On ne fait pas une fournée de pain sans gâteaux, en voici la raison
A la fin de la chauffe du four, au moment où l'on retire les braises, le four est trop chaud, on attend quelques minutes que la chaleur s'égalise et on peut alors enfourner les gâteaux. Ils peuvent servir d'indicateur de la température du four. En effet, s'ils brûlent,c'est que le four est trop chaud et que le pain risque de subir le même sort. Il faudra donc attendre quelques minutes encore avant de l' introduire. Si par contre les gâteaux mettent plus de vingt minutes à cuire, il faut réchauffer le four.
Le four à pain de Propéraz
Le four à pain de Propéraz,avec son toit en bardeau, a traversé le temps sans trop de dommage. Rénové à deux reprises, en 1663 et 1842, il est toujours propriété de plusieurs familles du lieu.
Plusieurs fois par an, les habitants du quartier le font revivre et cela depuis quelques années déjà.
A l'époque féodale, le four banal, à l'usage de tous,est pourtant le four du seigneur. Celui-ci y exerce ses droits. On appelle banalité les droits par lesquels le seigneur oblige ses sujets à utiliser, sous peine de ban (amende), ses fours, ses moulins, ses pressoirs, ses scieries, etc. . .

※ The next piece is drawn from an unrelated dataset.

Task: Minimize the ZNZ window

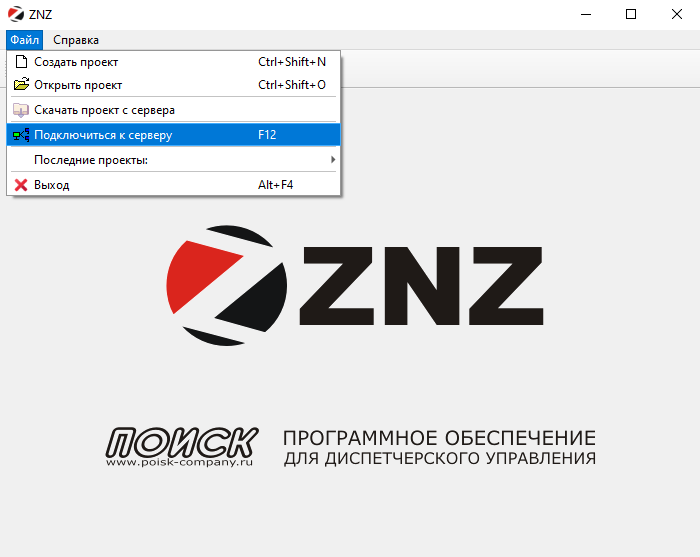Action: 584,14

Chaque communauté disposait d’un four à pain, il était indispensable. Au 15ème siècle les droits seigneuriaux ont déjà bien évolué. Les fours du seigneur sont généralement affermés ou amodiés à un tiers ou à une communauté qui en perçoit les revenus et qui s’acquitte du fermage annuel.
Il est très réjouissant de constater que les populations citadines et rurales reprennent conscience de la valeur du patrimoine qui nous a été légué par nos ancêtres. Ainsi, après une longue période où bien des fours furent démolis pour des raisons d’amélioration foncières, ceux qui restent sont aujourd’hui restaurés. Mieux encore en certains endroits on désire faire revivre le four, ne serait ce qu’une fois l’an, à l’occasion de la fête du quartier, celle de la paroisse ou en toute autre occasion appropriée.
Le four à pain de la Tine
Le four à pain de la Tine est situé au sous-sol du chalet propriété de M.Lange. Ce n'est pas un four Banal de quartier, comme il en existe dans la commune,mais un four de boulanger datant de la construction de la maison en 1846 et restauré en 1992. Il existait d'autres fours de boulanger, notamment dans le bâtiment du Guillaume Tel et au village, l'épicerie G. Rouiller.
Les fours à pain peuvent être construits de plusieurs manières, et c'est le matériau utilisé pour la voûte qui permet de les classer en trois groupes : terre, pierre et brique. Celui de la Tine est en pierre (Molasse) comme beaucoup de fours de la région.
Sur le devant, on distingue l'avaloir permettant d'évacuer la fumer. Au fond du four, il y a deux "ouras", trous à vent ou soupiraux qui rejoignent la cheminée, ils assurent le tirage à l'intérieur du four.
L'ouverture des "ouras" se fait par des tirettes situées sur l'avaloir. Après un chauffage de trois heures, il faut 45 mn pour cuire huitante pains, le maximum que peut contenir ce four.